Oh, do you have deadkeys disabled? That might be the cause, but generally all newer european layouts have deadkeys on, including DE since T2.

Regarding the syntax for URLs: I for one think Markdown is better here. I have seven megabytes of notes in Org mode and I still regularly mess up the order of the URL and the text.

You shouldn't need to manually deal with links anyway. In Emacs you should be able to use C-c C-l (org-insert-link) to get a prompt for the link and the description which will then be converted to org-format for you.

I'm pretty sure I knew about that at one point, but then forgot -- possibly more than once.

Perhaps a public shaming will help me remember this time.

There are way more shortcuts in emacs than one can possibly remember.

That's why you use which-key.

`C-c C-l` is also useful if you're linking to files (org or other). You can use `M-x org-store-link` in the link destination, and a subsequent `C-c C-l` will let you add that link easily.

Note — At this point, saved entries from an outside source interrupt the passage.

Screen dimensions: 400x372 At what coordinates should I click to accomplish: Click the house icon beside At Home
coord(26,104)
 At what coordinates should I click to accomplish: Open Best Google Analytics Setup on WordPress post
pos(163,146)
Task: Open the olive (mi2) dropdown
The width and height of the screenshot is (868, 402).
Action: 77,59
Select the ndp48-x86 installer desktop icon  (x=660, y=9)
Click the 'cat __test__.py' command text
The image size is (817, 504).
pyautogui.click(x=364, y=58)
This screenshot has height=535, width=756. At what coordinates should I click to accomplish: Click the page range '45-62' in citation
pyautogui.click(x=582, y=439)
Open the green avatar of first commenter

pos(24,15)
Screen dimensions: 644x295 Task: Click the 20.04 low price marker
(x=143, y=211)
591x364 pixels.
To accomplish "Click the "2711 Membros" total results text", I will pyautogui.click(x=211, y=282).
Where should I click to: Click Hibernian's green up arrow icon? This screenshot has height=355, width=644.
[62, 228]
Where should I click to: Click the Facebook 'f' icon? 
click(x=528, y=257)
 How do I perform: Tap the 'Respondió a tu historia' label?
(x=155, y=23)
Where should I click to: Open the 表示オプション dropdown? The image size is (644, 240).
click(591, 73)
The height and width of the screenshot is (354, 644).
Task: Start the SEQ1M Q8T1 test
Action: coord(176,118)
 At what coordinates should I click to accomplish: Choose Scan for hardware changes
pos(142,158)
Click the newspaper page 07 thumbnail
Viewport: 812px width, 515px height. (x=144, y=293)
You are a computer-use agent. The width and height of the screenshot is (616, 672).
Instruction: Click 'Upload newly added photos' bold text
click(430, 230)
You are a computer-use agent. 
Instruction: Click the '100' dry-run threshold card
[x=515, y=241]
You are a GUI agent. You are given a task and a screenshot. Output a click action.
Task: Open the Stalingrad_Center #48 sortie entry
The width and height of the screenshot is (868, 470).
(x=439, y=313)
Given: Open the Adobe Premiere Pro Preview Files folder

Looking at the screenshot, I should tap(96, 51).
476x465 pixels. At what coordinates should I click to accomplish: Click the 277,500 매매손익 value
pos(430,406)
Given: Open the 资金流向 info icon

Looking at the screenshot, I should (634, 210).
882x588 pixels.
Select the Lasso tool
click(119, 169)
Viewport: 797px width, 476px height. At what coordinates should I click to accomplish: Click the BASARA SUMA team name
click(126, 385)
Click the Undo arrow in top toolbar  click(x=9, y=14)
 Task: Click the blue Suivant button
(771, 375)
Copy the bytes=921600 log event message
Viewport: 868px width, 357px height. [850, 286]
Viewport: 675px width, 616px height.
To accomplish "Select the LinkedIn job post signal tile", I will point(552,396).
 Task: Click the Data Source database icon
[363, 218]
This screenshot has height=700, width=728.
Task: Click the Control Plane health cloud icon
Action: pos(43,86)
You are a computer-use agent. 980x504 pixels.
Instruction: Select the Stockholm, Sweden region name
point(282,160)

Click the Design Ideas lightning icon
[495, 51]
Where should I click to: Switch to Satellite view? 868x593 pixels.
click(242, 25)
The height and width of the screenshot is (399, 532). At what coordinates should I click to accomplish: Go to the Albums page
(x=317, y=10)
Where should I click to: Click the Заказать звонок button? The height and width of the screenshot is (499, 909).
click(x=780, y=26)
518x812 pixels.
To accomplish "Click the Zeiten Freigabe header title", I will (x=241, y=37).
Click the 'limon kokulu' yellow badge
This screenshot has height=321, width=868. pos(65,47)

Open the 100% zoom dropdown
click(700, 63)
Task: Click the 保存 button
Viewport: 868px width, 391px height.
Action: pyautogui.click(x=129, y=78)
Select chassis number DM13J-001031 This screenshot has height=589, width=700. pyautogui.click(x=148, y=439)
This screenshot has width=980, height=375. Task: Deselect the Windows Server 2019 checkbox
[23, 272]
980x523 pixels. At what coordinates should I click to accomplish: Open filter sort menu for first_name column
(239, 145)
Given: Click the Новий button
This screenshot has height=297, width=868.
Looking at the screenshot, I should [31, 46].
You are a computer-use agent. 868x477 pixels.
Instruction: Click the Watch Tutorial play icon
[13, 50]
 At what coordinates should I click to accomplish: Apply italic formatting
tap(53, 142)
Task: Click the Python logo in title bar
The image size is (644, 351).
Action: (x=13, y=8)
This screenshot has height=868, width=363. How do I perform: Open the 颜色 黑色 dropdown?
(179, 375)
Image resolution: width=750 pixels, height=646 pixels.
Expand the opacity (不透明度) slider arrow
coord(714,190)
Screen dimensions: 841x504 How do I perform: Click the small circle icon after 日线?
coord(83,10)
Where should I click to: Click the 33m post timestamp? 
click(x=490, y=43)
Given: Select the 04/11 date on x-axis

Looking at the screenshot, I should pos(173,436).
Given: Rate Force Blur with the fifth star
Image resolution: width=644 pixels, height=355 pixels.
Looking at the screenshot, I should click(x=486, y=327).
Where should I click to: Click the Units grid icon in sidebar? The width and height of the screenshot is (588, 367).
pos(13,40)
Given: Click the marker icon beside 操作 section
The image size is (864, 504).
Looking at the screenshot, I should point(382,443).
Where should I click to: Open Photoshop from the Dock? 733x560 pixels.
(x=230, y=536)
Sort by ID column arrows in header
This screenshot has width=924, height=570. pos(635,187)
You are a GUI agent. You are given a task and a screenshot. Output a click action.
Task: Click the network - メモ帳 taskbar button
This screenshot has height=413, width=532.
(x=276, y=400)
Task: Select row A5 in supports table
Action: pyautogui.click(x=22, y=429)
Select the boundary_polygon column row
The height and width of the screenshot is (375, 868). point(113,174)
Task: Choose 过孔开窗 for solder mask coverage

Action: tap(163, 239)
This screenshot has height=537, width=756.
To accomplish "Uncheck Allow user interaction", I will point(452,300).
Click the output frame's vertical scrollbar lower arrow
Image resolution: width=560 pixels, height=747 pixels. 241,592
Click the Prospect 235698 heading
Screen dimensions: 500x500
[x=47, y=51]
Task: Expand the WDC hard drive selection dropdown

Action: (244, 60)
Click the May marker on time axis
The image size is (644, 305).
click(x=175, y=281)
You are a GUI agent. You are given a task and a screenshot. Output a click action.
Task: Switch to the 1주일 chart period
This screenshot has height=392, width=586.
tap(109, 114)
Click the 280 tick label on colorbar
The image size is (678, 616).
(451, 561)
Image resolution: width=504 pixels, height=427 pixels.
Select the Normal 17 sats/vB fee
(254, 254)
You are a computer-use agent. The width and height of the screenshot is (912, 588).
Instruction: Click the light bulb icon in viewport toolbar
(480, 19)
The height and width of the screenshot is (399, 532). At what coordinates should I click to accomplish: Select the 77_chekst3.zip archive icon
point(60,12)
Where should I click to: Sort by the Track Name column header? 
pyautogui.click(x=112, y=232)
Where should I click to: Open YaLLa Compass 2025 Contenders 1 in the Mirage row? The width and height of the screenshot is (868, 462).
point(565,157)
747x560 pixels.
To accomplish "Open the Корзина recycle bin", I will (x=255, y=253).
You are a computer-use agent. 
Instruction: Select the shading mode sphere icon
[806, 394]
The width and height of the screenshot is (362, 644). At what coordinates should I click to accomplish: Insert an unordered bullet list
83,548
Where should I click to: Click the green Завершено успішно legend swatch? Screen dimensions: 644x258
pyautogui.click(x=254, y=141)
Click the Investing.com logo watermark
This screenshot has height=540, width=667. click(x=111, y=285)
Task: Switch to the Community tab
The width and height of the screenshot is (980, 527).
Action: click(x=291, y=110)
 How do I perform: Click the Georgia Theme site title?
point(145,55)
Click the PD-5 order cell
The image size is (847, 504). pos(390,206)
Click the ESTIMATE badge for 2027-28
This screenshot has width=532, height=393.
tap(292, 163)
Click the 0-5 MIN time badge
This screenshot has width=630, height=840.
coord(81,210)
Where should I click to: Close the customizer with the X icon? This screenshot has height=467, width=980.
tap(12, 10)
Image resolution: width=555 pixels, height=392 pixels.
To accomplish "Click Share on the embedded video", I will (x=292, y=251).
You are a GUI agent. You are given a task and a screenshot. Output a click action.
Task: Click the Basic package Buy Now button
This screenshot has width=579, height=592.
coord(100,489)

I use orgmode for all my notes and productivity system and can't remember ever writing a link manually in orgmode. These two shortcuts are essential. I assume similar exist for markdown and I need to learn them.

Heh, exactly the opposite here - In Markdown I can never remember which one one gets square brackets and which one gets parens.

See my comment on how to remember the [[more important link][optional description]] order: https://news.ycombinator.com/item?id=15322954

Thanks, that's useful.

No word of image embedding.

Edit: Images are inlined with a link-style syntax.


the thing about org-mode is that it feels strongly designed for being used inside of emacs with the emacs hotkeys etc. If you do most of your stuff in emacs that's fine. But if you like me live in the shell it's not reasonable to go so deep into emacs. I want to awk/sed/grep/vim things. And if you do that with org-mode files it won't be as much fun.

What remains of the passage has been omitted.